*Provided data*.
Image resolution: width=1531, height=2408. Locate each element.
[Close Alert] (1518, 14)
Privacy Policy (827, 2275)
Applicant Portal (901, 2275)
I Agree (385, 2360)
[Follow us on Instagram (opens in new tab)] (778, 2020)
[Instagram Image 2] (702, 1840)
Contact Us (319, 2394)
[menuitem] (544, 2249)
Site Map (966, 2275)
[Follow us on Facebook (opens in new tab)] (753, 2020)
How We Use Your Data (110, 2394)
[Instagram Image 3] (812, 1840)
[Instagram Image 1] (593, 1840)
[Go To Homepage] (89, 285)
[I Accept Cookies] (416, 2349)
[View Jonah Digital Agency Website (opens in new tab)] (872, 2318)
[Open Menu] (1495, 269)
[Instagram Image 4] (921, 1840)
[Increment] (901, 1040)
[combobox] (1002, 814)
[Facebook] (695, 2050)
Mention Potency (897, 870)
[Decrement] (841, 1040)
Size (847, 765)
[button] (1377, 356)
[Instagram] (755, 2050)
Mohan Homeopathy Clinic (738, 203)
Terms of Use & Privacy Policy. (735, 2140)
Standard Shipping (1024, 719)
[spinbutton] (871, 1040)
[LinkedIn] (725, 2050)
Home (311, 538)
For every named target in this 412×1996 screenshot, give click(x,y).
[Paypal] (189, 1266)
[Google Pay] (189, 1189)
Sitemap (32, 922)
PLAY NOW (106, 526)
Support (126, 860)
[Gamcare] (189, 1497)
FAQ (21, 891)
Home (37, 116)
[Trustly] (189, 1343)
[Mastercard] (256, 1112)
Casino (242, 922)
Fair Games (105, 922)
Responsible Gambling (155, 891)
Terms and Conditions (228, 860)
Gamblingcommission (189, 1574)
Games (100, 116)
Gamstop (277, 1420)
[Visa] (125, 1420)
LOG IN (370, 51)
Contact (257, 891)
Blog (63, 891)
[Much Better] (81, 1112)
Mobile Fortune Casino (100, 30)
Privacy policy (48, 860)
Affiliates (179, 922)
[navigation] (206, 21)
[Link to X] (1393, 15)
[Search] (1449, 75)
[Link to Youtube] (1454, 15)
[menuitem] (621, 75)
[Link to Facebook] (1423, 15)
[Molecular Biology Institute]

*Brief*.
Please repeat the data above verbatim, all of it.

*Result of this task*.
Image resolution: width=1531, height=2408. Locate each element.
[Close Alert] (1518, 14)
Privacy Policy (827, 2275)
Applicant Portal (901, 2275)
I Agree (385, 2360)
[Follow us on Instagram (opens in new tab)] (778, 2020)
[Instagram Image 2] (702, 1840)
Contact Us (319, 2394)
[menuitem] (544, 2249)
Site Map (966, 2275)
[Follow us on Facebook (opens in new tab)] (753, 2020)
How We Use Your Data (110, 2394)
[Instagram Image 3] (812, 1840)
[Instagram Image 1] (593, 1840)
[Go To Homepage] (89, 285)
[I Accept Cookies] (416, 2349)
[View Jonah Digital Agency Website (opens in new tab)] (872, 2318)
[Open Menu] (1495, 269)
[Instagram Image 4] (921, 1840)
[Increment] (901, 1040)
[combobox] (1002, 814)
[Facebook] (695, 2050)
Mention Potency (897, 870)
[Decrement] (841, 1040)
Size (847, 765)
[button] (1377, 356)
[Instagram] (755, 2050)
Mohan Homeopathy Clinic (738, 203)
Terms of Use & Privacy Policy. (735, 2140)
Standard Shipping (1024, 719)
[spinbutton] (871, 1040)
[LinkedIn] (725, 2050)
Home (311, 538)
For every named target in this 412×1996 screenshot, give click(x,y).
[Paypal] (189, 1266)
[Google Pay] (189, 1189)
Sitemap (32, 922)
PLAY NOW (106, 526)
Support (126, 860)
[Gamcare] (189, 1497)
FAQ (21, 891)
Home (37, 116)
[Trustly] (189, 1343)
[Mastercard] (256, 1112)
Casino (242, 922)
Fair Games (105, 922)
Responsible Gambling (155, 891)
Terms and Conditions (228, 860)
Gamblingcommission (189, 1574)
Games (100, 116)
Gamstop (277, 1420)
[Visa] (125, 1420)
LOG IN (370, 51)
Contact (257, 891)
Blog (63, 891)
[Much Better] (81, 1112)
Mobile Fortune Casino (100, 30)
Privacy policy (48, 860)
Affiliates (179, 922)
[navigation] (206, 21)
[Link to X] (1393, 15)
[Search] (1449, 75)
[Link to Youtube] (1454, 15)
[menuitem] (621, 75)
[Link to Facebook] (1423, 15)
[Molecular Biology Institute]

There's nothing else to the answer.